§ **WHAT IS EXPECTED**
Check each line of the entries. Copy the ones that contain the string "below".

Collected data:

----------------

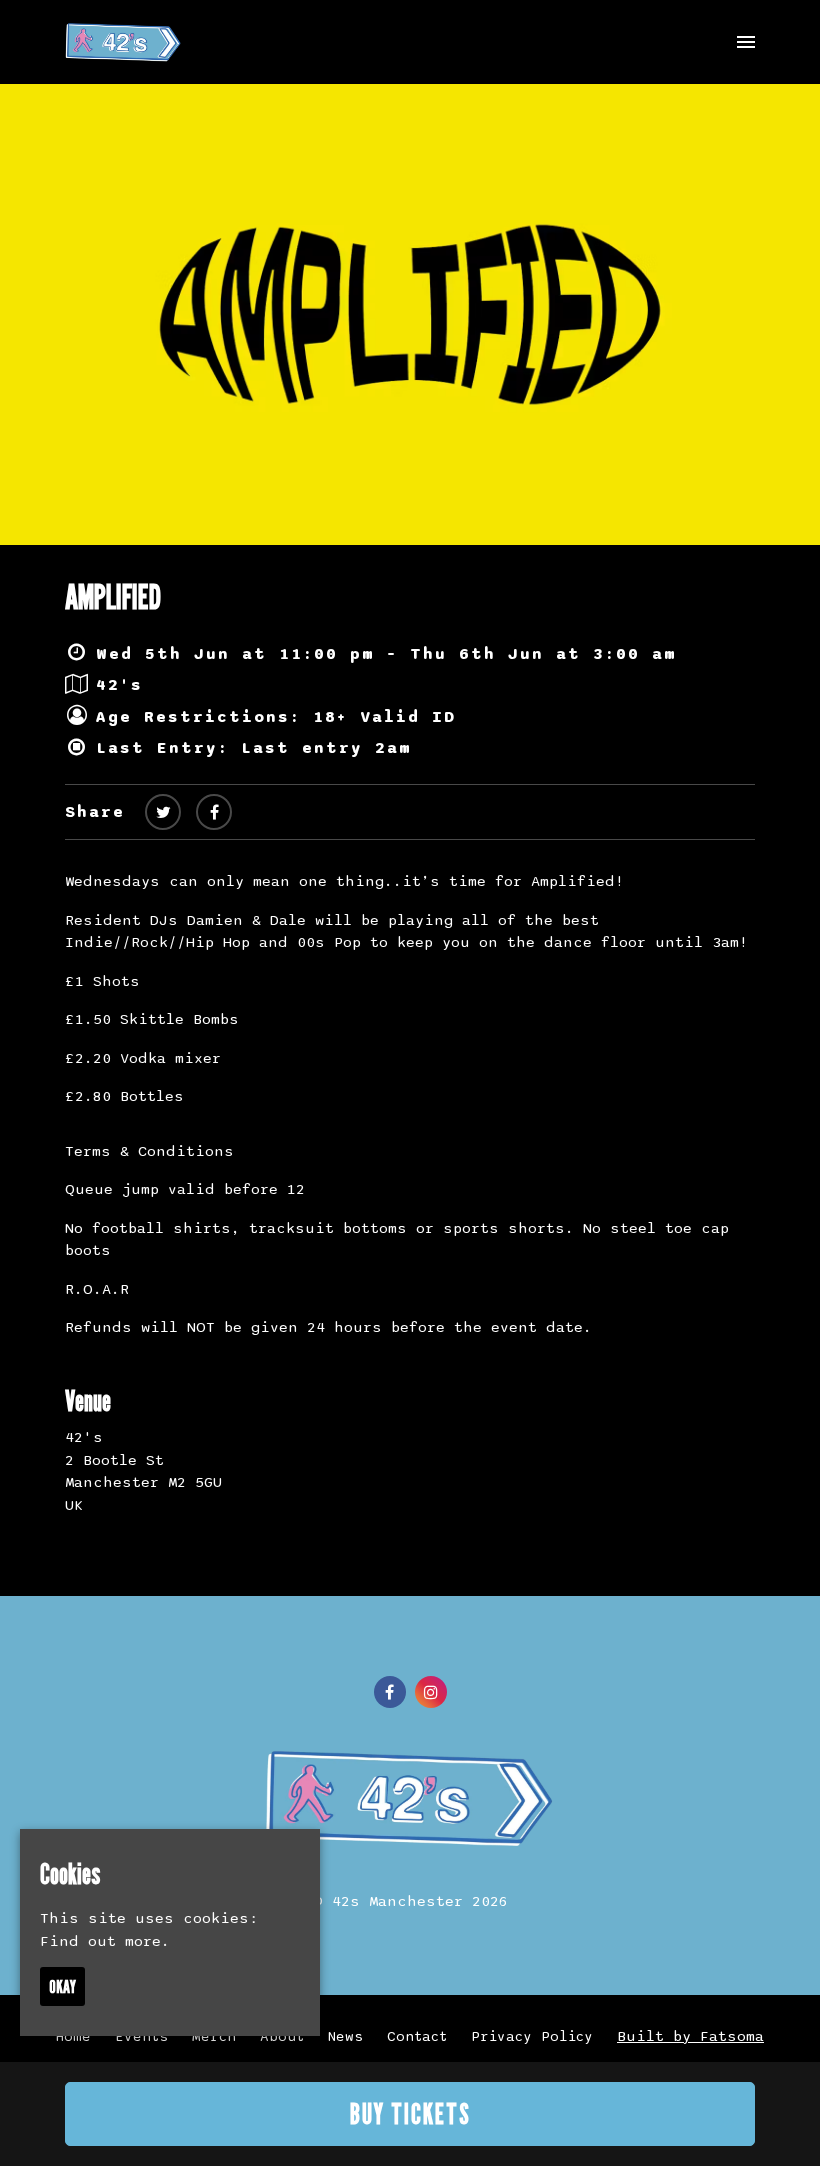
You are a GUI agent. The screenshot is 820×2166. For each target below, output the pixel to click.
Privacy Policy (532, 2036)
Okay (62, 1986)
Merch (214, 2036)
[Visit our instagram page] (431, 1693)
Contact (417, 2036)
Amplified (113, 596)
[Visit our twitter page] (163, 813)
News (345, 2036)
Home (73, 2036)
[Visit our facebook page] (214, 813)
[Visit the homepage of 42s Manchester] (123, 42)
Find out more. (105, 1941)
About (282, 2036)
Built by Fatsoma (690, 2036)
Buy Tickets (410, 2114)
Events (141, 2036)
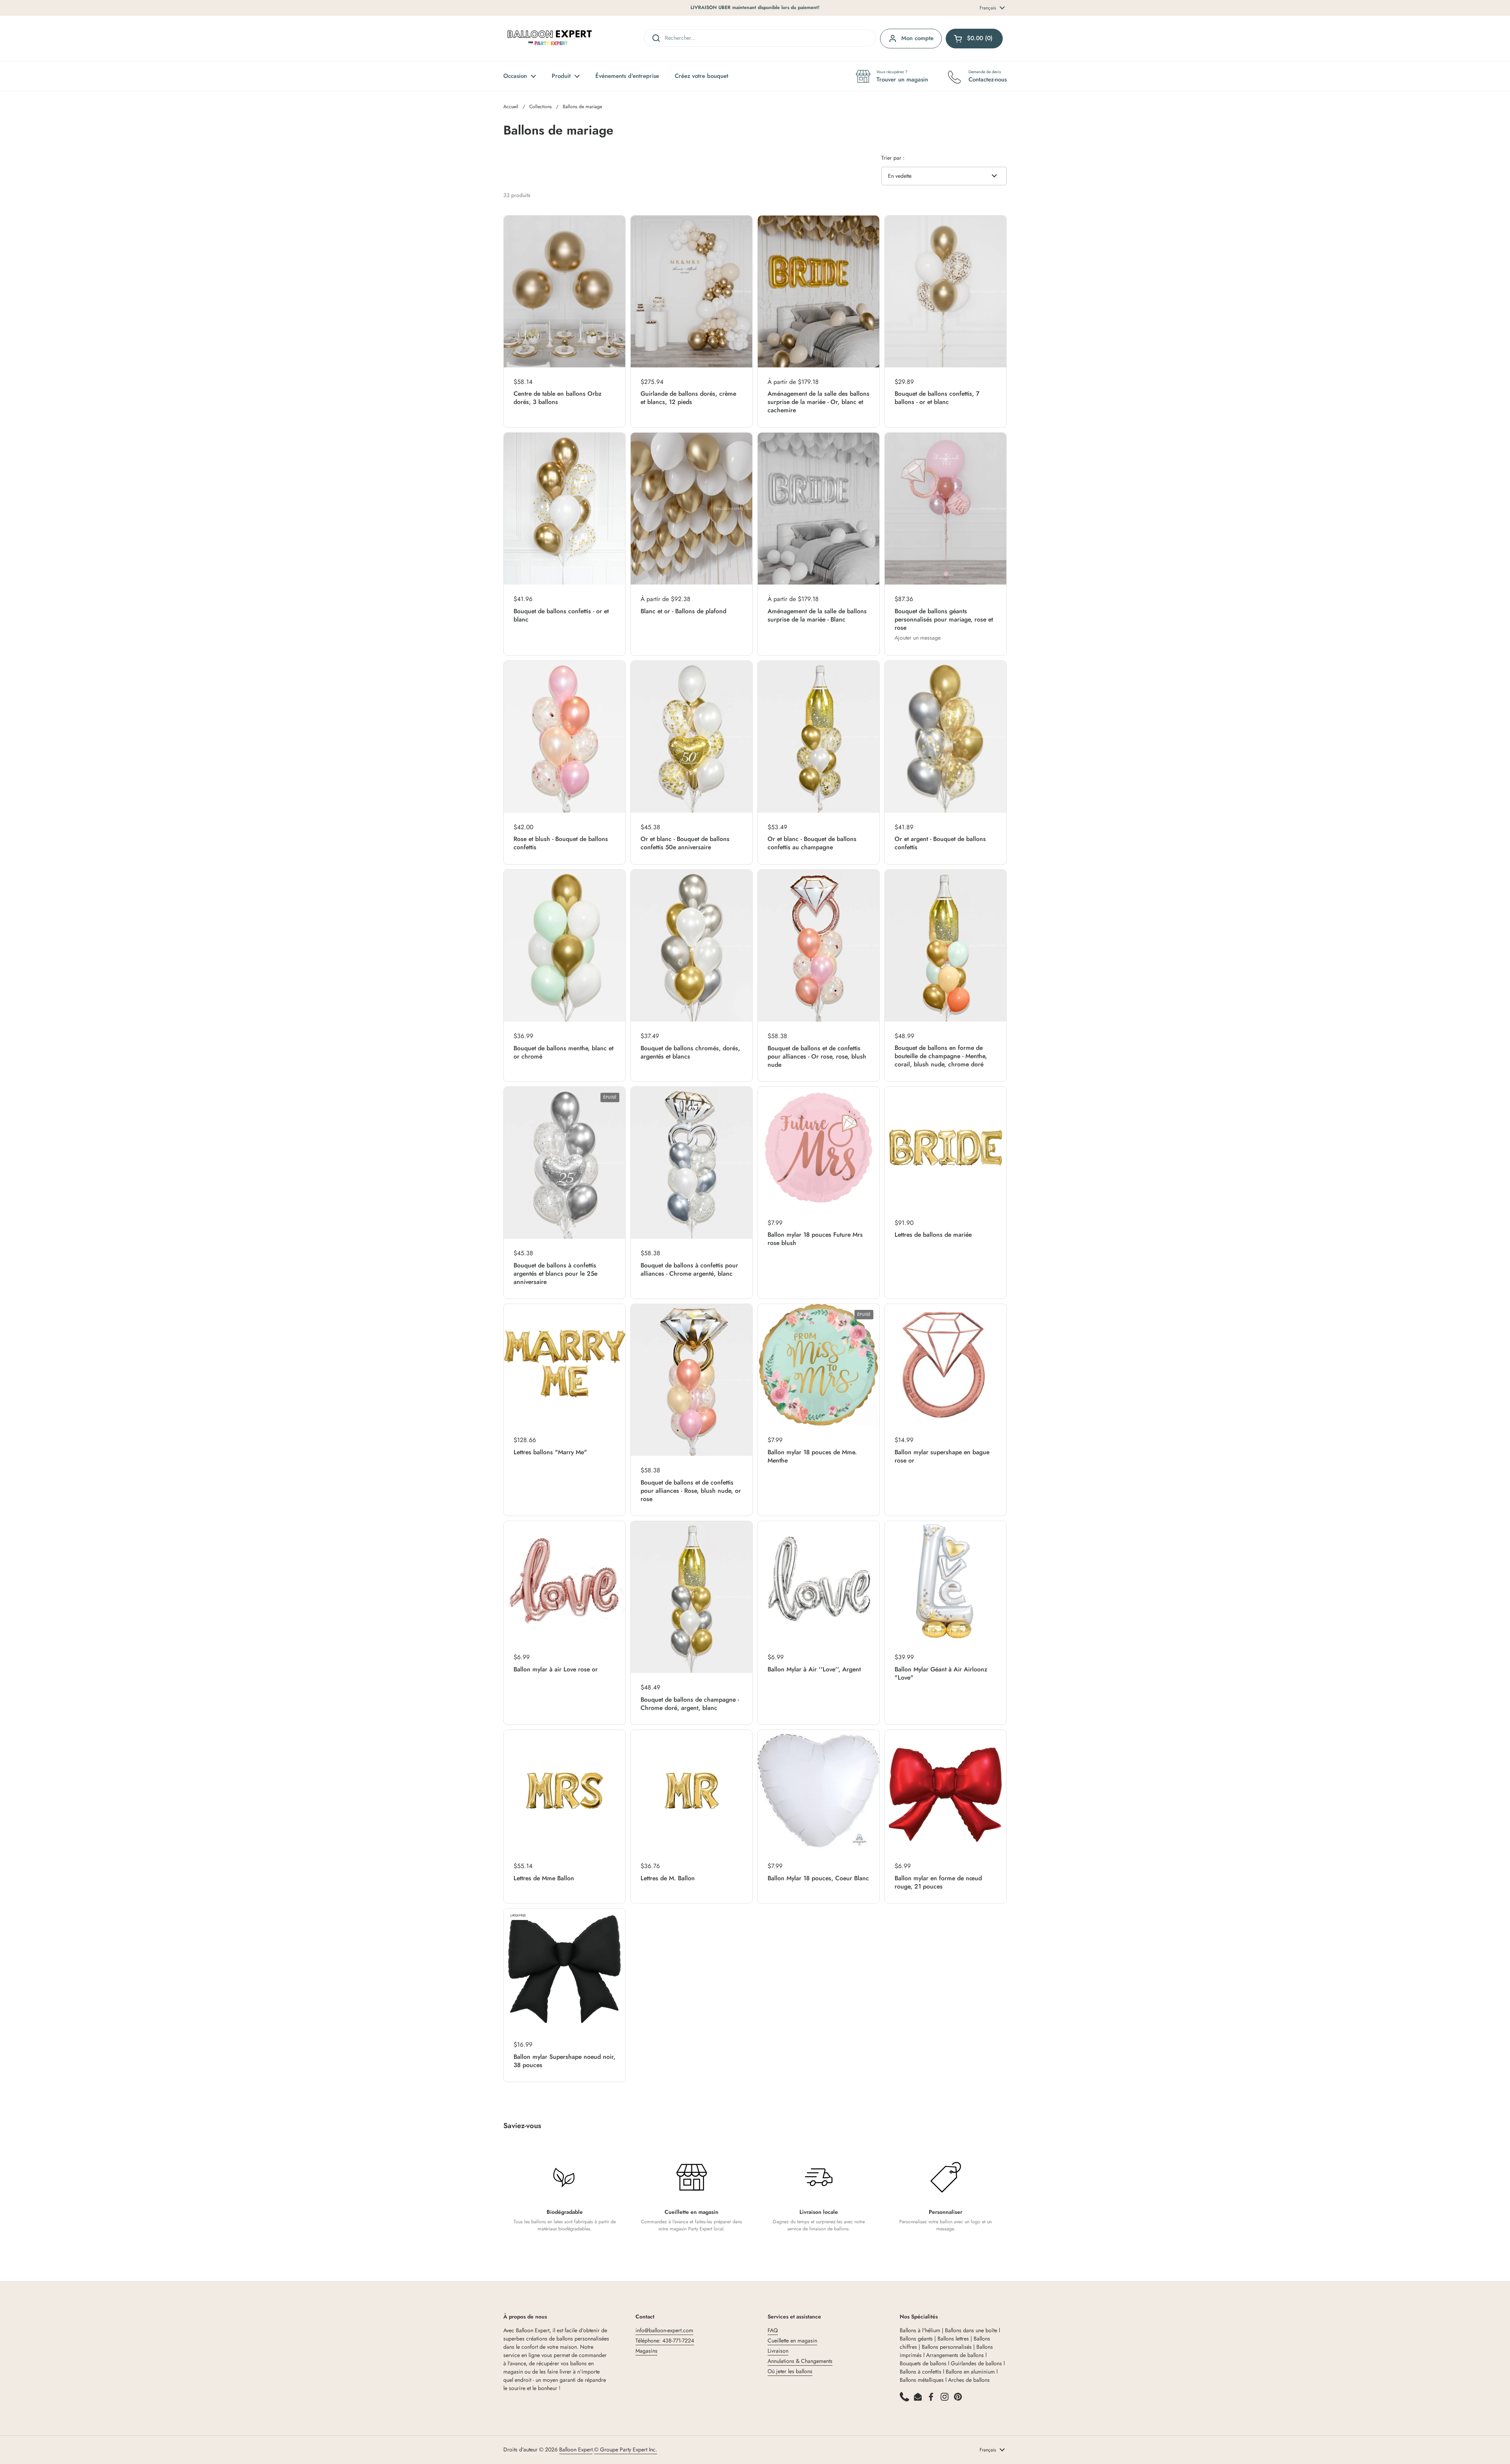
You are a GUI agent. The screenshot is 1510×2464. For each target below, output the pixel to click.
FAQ (773, 2330)
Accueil (510, 106)
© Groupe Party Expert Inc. (625, 2449)
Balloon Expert (576, 2449)
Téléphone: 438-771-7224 (664, 2340)
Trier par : (892, 158)
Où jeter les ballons (790, 2371)
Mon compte (917, 38)
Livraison (778, 2351)
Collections (540, 106)
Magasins (646, 2351)
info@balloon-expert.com (664, 2330)
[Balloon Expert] (549, 38)
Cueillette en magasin (792, 2340)
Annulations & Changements (800, 2361)
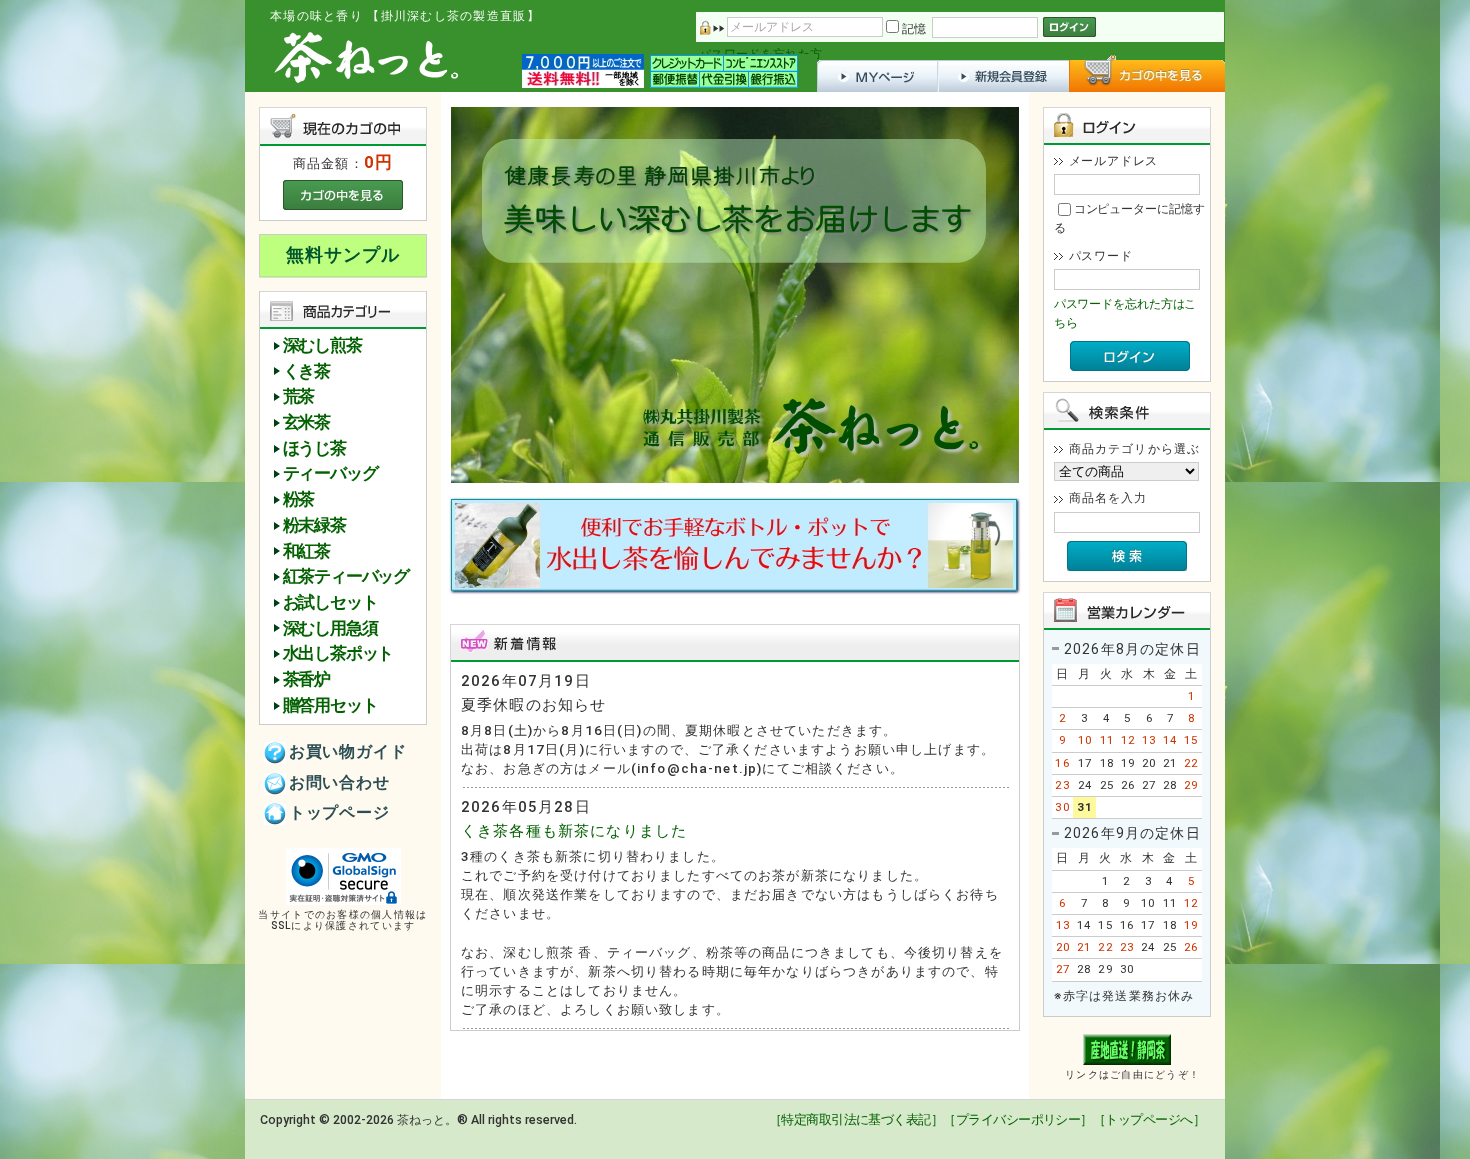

----------------

§ **THE ANSWER**
You are a GUI agent. The screenshot is 820×2166. For each target below, output the pixel to click.
You are a GUI agent. The screenshot is 1510×2464. For each target below, output the pixel to click.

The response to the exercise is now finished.